With the exception of those aged over 85, there has been a trend towards men in their middle years (i.e. 30-49) having the highest rates of suicide in more recent years. Youth suicide has decreased by around 50% since the late 1990s. From 1980 onwards, there has not been any one age group of females that has consistently had a higher rate of suicide than other age groups. Child suicide (5-15 years' old) is a rare event in Australia.

Rates have always been higher among males compared to females (currently at a ratio of around 3:1). This is consistent across all states and territories, and also similar to trends observed in other Western countries.

Suicide rates for men born outside Australia are slightly lower than for Australian-born men, whereas corresponding rates for women are very similar.

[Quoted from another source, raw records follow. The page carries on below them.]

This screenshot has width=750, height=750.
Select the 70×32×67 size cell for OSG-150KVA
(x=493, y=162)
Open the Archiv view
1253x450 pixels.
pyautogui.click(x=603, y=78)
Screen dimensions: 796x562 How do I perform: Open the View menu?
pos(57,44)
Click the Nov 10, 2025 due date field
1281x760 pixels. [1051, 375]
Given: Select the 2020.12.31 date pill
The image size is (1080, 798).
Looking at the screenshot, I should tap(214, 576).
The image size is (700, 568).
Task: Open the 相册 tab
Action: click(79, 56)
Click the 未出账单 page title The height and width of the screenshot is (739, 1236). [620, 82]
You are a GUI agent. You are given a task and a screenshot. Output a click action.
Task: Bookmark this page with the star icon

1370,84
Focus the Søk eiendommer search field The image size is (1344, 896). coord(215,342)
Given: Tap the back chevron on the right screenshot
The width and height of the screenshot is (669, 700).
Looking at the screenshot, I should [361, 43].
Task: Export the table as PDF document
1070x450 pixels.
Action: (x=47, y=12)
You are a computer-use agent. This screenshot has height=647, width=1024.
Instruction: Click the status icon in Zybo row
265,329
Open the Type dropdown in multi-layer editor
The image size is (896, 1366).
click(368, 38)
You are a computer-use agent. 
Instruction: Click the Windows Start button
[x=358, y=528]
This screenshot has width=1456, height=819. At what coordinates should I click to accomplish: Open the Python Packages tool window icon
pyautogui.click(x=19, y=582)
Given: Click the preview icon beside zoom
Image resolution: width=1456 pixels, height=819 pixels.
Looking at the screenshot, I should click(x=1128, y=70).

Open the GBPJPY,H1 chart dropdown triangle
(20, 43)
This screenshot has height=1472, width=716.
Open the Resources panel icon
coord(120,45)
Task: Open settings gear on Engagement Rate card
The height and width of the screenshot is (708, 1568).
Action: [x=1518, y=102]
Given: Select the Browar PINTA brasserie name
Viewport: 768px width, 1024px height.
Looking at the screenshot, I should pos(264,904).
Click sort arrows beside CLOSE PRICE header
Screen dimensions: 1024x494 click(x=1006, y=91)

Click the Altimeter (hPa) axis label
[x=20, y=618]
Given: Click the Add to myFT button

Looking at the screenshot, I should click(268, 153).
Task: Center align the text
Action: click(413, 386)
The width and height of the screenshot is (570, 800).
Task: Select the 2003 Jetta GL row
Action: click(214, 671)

Statistically, who is more likely to be at risk of self-harm?

According to hospitals data, females are more likely to deliberately injure themselves than males.

For males and females, the highest rate of deliberate self-harm tends to occur for those aged from their teens to middle age.

Recent rates of hospitalised self-harm are much lower among older men and women over 65 and children under 14 years than other age groups. However, the average length of stay in hospital due to self-harm was highest among elderly people.

For further information, see the Supporting Fact Sheet: Risks and warning signs for suicide.

 

A note about using statistics
Be careful about how you interpret suicide and self-harm information.
The reliability of suicide statistics is affected by a number of factors including differences in state-specific reporting methods across Australia, and delays in the post-mortem processing of possible suicides by coroners.

The ABS has instituted a significant quality assurance process to improve the quality of coding of deaths data. ABS advises that care should be taken in comparing 2011 suicide data with all suicide data from 2006 - 2010, as these data have been subject to a quality improvement review process.
Due to the relatively small numbers of suicides in some states and territories, even one or two deaths can have a significant impact on standardised suicide rates. Thus comparisons across Australia must be done cautiously.

Data on suicides can be reported in different ways, including: the number of people who died by suicide; the age-standardised suicide rate, and as a percentage of deaths from all causes.

The comparison of international suicide statistics can be very difficult due to differences in procedures for coronial reporting and classifying deaths, definitions, time periods, and the level of undercounting.